Given instruction 1:
Transcribe the part of the series convergence thread from "So this series" up to and including "for this problem?".
Given instruction 2:
Go on with the forum thread on series convergence from the point where it stops.

Excerpt:
--*--
# Series convergence

• May 19th 2008, 02:44 PM
jules027
Series convergence
How can I show that the series [(-1)^n]/n^(1/3) converges?
• May 19th 2008, 02:57 PM
Mathstud28
Quote:

Originally Posted by jules027
How can I show that the series [(-1)^n]/n^(1/3) converges?

$\sum_{n=1}^{\infty}\frac{(-1)^n}{\sqrt[3]{n}}$

By the alternating series test since $\forall{n}>0,\frac{1}{\sqrt[3]{n}}>\frac{1}{\sqrt[3]{n+1}}$

so for an arbitrary value we have showed that for every value greater than that value that

$a_{n+1}

Now we must show that $\lim_{n\to\infty}\bigg|\frac{(-1)^n}{\sqrt[3]{n}}\bigg|=\lim_{n\to\infty}\frac{1}{\sqrt[3]{n}}=0$

So we have also established that $\lim_{n\to\infty}|a_n|=0$

So this series conditionally converges

but it does not absolutely converge since

$\sum_{n=1}^{\infty}\bigg|\frac{(-1)^n}{\sqrt[3]{n}}\bigg|=\sum_{n=1}^{\infty}\frac{1}{\sqrt[3]{n}}$

diverges by the integral test

since it meets all its requirements and

$\int_1^{\infty}\frac{1}{\sqrt[3]{n}}dn=\infty$
• May 19th 2008, 03:42 PM
jules027
That makes sense. This was from a bigger problem: "Give an example of two convergent series an and bn such that the series(an*bn) diverges. So would an being [(-1)^n]/n^(1/3) and bn being [(-1)^n]/n^(1/2) work for this problem?
--*--
Data shown:
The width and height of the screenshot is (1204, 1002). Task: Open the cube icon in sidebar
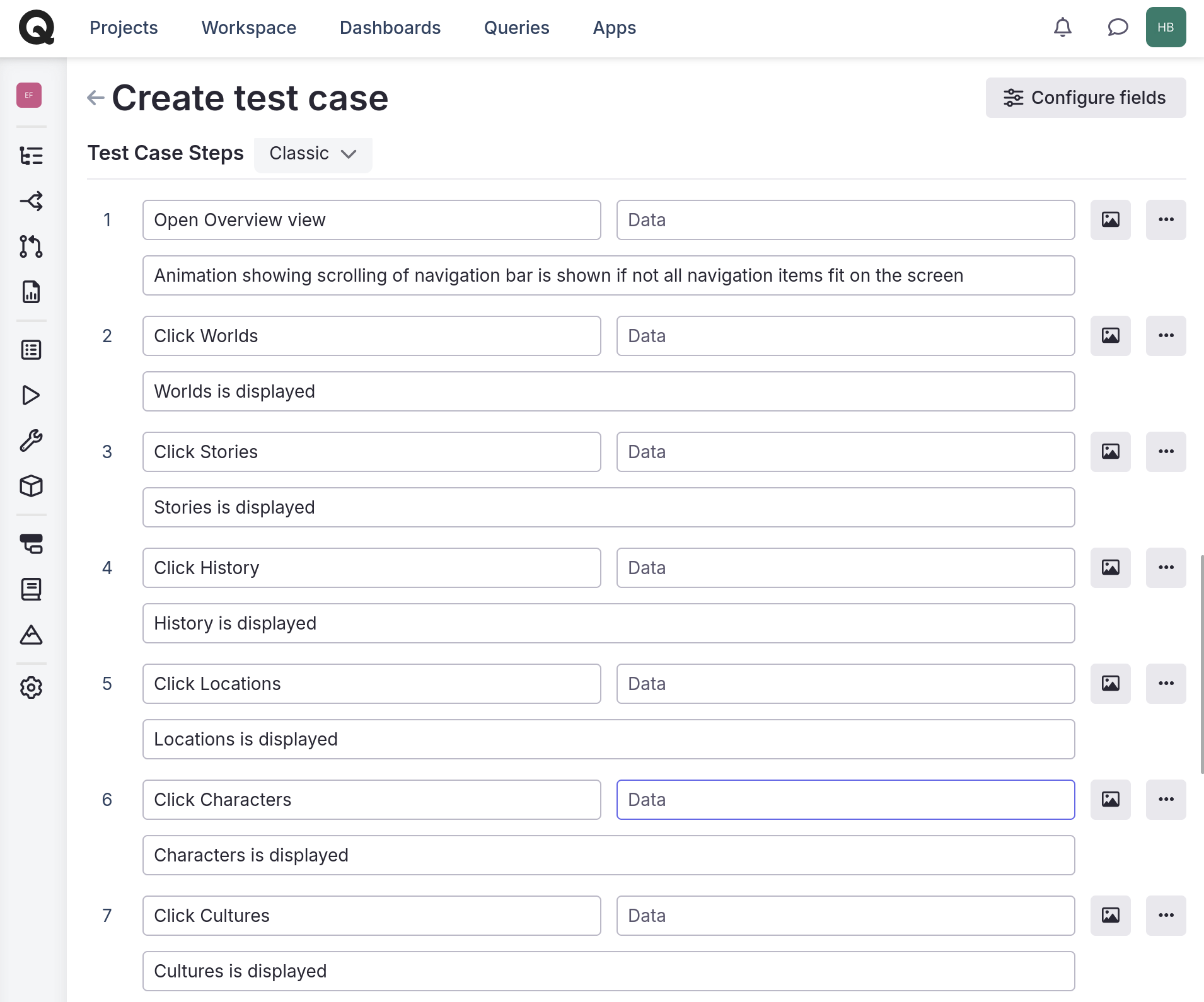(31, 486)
--*--
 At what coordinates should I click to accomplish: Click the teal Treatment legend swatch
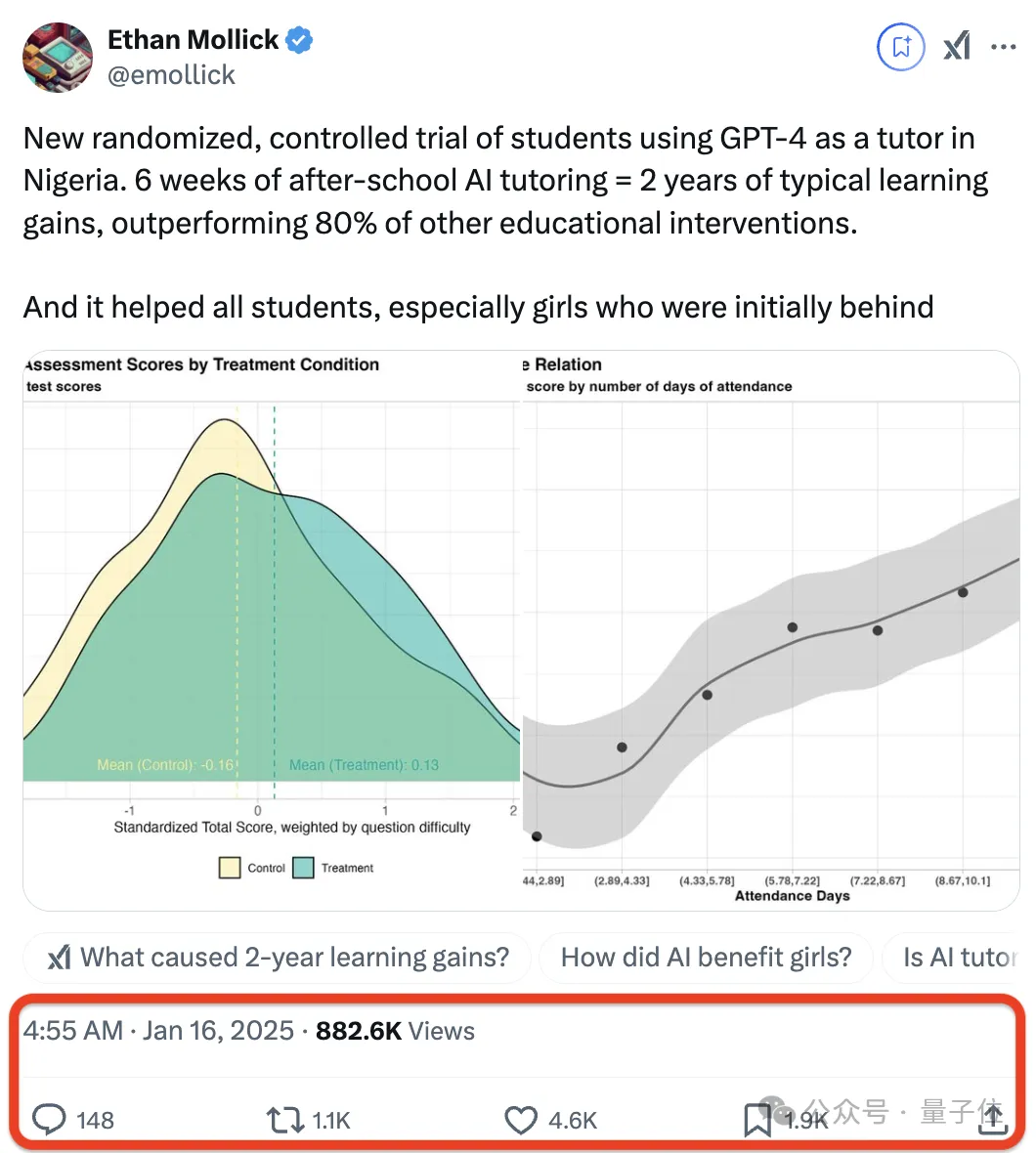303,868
--*--
Right answer 1:
So this series conditionally converges

but it does not absolutely converge since

$\sum_{n=1}^{\infty}\bigg|\frac{(-1)^n}{\sqrt[3]{n}}\bigg|=\sum_{n=1}^{\infty}\frac{1}{\sqrt[3]{n}}$

diverges by the integral test

since it meets all its requirements and

$\int_1^{\infty}\frac{1}{\sqrt[3]{n}}dn=\infty$
• May 19th 2008, 03:42 PM
jules027
That makes sense. This was from a bigger problem: "Give an example of two convergent series an and bn such that the series(an*bn) diverges. So would an being [(-1)^n]/n^(1/3) and bn being [(-1)^n]/n^(1/2) work for this problem?

Right answer 2:
• May 19th 2008, 03:54 PM
Mathstud28
Quote:

Originally Posted by jules027
That makes sense. This was from a bigger problem: "Give an example of two convergent series an and bn such that the series(an*bn) diverges. So would an being [(-1)^n]/n^(1/3) and bn being [(-1)^n]/n^(1/2) work for this problem?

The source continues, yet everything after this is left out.